===== STUDY TEXT =====

Marianthus microphyllus

Scientific classification
- Kingdom: Plantae
- Clade: Tracheophytes
- Clade: Angiosperms
- Clade: Eudicots
- Clade: Asterids
- Order: Apiales
- Family: Pittosporaceae
- Genus: Marianthus
- Species: M. microphyllus
- Binomial name: Marianthus microphyllus (Turcz.) Benth.
- Synonyms: Billardiera villosa (Turcz.) E.M.Benn.; Marianthus rhytidosporeus F.Muell.; Marianthus villosus (Turcz.) Benth.; Oncosporum microphyllum Turcz.; Oncosporum villosum Turcz.;

= Marianthus microphyllus =

- Genus: Marianthus
- Species: microphyllus
- Authority: (Turcz.) Benth.
- Synonyms: Billardiera villosa (Turcz.) E.M.Benn., Marianthus rhytidosporeus F.Muell., Marianthus villosus (Turcz.) Benth., Oncosporum microphyllum Turcz., Oncosporum villosum Turcz.

Species of plant native to Australia

Marianthus microphyllus is a species of flowering plant in the family Pittosporaceae and is endemic to the south of Western Australia. It is a small, erect, spreading shrub with clustered, funnel-shaped, stem-clasping leaves and deep blue to almost purple flowers that darken as they age, arranged singly in leaf axils.

==Description==
Marianthus microphyllus is an erect, spreading shrub with sharp, hairy side shoots. Its adult leaves are funnel-shaped, stem-clasping, mostly clustered, and up to 10 mm long. The flowers are borne singly in leaf axils, the sepals up to 3 mm long. The five petals are deep blue, up to 10 mm long and darken to almost purple as they age. Flowering mainly occurs from September to November and the fruit is a blue capsule 7–8 mm long that turns brown as it ages.

===== SOURCE INFORMATION =====

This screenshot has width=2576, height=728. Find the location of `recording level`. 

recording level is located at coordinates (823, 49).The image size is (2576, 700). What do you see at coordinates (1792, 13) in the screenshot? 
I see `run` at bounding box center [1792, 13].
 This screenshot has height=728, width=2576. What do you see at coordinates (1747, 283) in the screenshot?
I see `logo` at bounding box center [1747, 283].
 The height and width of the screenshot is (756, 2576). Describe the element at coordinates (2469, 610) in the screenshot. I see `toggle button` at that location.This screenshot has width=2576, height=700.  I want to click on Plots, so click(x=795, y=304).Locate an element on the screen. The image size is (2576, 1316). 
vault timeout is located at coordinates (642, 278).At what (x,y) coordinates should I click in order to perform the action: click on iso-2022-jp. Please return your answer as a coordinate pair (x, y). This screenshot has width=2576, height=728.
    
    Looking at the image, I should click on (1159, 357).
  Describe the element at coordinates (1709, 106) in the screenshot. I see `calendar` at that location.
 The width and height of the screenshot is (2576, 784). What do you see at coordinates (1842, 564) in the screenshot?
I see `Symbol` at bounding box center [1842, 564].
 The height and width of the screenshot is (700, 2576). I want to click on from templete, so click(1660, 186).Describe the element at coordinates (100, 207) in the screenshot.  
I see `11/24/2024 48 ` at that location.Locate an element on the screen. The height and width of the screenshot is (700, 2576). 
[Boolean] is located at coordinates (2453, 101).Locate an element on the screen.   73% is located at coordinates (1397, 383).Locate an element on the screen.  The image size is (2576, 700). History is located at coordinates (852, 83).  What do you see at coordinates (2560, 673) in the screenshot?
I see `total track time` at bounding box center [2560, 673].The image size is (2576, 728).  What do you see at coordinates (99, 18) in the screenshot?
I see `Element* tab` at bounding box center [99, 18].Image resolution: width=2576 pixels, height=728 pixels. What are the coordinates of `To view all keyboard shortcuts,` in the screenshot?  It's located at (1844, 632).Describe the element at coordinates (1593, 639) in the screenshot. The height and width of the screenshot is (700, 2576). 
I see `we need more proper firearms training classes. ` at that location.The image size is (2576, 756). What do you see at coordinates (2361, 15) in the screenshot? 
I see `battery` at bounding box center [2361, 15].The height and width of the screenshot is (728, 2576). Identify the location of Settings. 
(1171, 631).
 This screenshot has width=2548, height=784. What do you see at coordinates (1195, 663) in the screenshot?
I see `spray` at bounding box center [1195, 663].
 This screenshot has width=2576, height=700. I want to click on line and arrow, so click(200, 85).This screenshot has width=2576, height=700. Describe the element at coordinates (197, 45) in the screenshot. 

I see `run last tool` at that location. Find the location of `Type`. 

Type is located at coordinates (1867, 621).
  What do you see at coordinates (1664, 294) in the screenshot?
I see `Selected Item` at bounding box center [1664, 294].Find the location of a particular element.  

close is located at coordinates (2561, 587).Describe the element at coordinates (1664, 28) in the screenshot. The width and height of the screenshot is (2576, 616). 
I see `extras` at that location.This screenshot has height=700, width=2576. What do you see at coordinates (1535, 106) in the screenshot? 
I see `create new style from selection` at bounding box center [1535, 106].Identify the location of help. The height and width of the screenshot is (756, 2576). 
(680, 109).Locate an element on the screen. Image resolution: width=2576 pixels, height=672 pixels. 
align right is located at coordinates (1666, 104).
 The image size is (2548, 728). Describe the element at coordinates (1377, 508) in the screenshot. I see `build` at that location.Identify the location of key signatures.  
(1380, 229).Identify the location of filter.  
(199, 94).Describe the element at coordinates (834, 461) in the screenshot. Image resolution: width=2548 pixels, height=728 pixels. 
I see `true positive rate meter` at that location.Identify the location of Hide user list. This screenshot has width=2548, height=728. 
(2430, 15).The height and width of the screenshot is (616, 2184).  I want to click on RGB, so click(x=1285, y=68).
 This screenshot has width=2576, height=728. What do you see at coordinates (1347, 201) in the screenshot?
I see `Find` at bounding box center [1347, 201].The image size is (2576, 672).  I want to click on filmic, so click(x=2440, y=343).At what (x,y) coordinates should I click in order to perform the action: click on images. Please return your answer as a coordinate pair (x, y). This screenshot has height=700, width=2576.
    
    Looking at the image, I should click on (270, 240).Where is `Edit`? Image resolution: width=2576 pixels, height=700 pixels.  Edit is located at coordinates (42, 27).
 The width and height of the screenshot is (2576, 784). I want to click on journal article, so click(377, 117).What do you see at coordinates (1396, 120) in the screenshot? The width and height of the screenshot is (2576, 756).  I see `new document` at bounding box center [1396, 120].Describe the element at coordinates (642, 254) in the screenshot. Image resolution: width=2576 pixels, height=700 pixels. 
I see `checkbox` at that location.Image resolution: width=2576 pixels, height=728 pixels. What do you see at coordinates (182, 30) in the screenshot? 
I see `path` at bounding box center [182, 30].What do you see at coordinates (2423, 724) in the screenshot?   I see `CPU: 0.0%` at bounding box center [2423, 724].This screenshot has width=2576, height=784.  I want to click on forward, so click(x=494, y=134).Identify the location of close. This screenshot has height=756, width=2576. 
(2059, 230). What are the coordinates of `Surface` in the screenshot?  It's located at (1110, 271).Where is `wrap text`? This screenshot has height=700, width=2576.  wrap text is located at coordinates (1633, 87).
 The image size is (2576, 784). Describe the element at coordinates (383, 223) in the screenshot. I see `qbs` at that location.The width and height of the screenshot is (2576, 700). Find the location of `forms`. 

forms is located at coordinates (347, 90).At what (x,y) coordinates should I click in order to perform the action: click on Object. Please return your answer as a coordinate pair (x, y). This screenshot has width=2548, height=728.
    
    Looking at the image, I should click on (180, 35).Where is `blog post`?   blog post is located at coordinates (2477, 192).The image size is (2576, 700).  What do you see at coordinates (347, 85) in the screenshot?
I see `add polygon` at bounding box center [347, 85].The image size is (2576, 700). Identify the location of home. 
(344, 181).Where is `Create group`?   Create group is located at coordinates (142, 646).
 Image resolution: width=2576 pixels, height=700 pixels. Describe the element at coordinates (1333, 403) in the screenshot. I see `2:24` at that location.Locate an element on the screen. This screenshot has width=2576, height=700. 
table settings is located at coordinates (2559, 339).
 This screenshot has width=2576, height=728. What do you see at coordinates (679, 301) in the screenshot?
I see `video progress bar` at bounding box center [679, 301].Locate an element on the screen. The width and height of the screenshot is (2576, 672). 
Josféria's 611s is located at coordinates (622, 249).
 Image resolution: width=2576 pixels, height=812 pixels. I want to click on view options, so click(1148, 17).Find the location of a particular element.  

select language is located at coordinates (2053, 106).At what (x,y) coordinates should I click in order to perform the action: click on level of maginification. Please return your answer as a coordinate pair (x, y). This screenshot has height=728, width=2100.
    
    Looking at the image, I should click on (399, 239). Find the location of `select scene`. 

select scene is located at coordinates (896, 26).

=====

• _PARTS OF THE EXERCISE_:
1. Summarize the text on Marianthus microphyllus in two sentences.
2. According to the text on Marianthus microphyllus, in which months does the plant mainly flower?

• _SOLVED PROBLEMS_:
1. Marianthus microphyllus is a flowering plant in the family Pittosporaceae that is endemic to the south of Western Australia. It is a small, erect, spreading shrub with clustered, funnel-shaped, stem-clasping leaves and deep blue flowers borne singly in leaf axils that darken to almost purple as they age.

2. From September to November.